= Beginning of Section =
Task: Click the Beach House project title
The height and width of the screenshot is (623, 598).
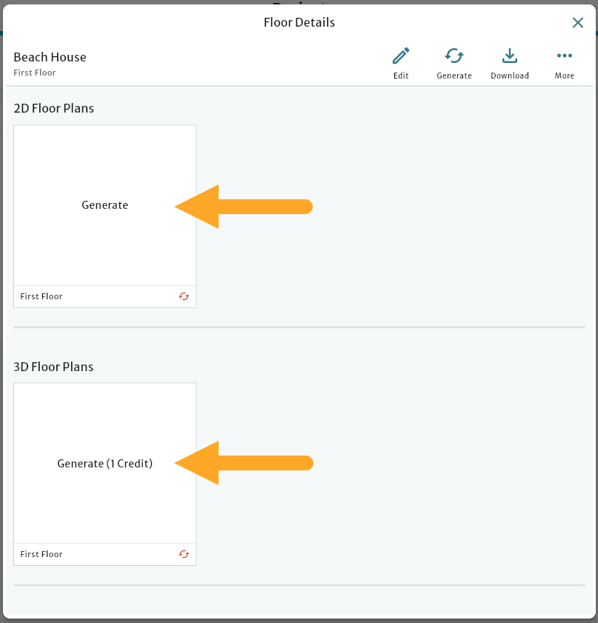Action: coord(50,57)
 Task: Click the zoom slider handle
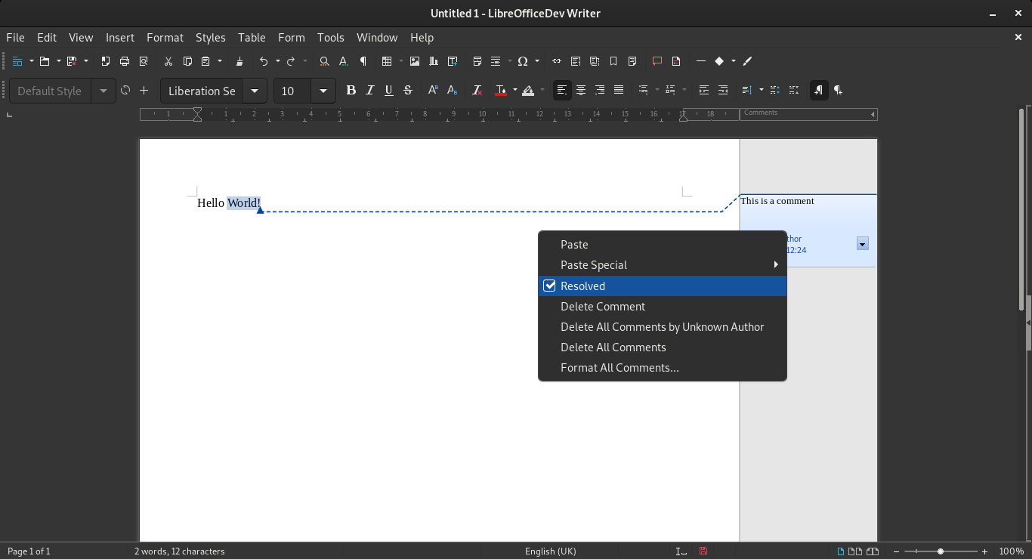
= End of Section =
= Beginning of Section =
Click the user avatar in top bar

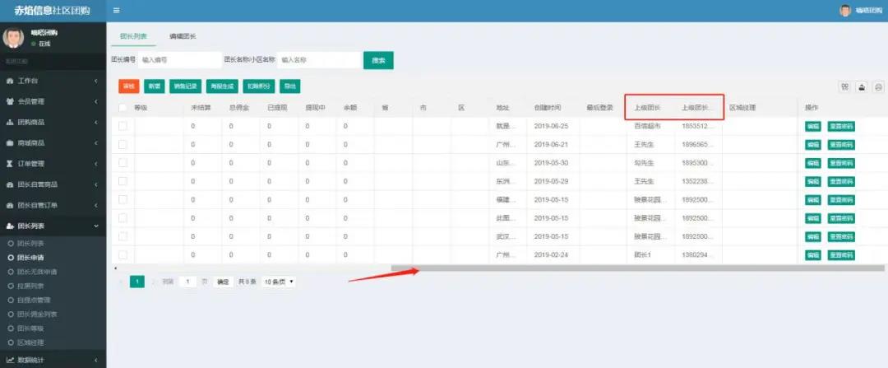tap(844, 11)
= End of Section =
WORK INSTRUCTIONS: Count every line of the data above where "Task" appears, and give the total only.

ANSWER: 2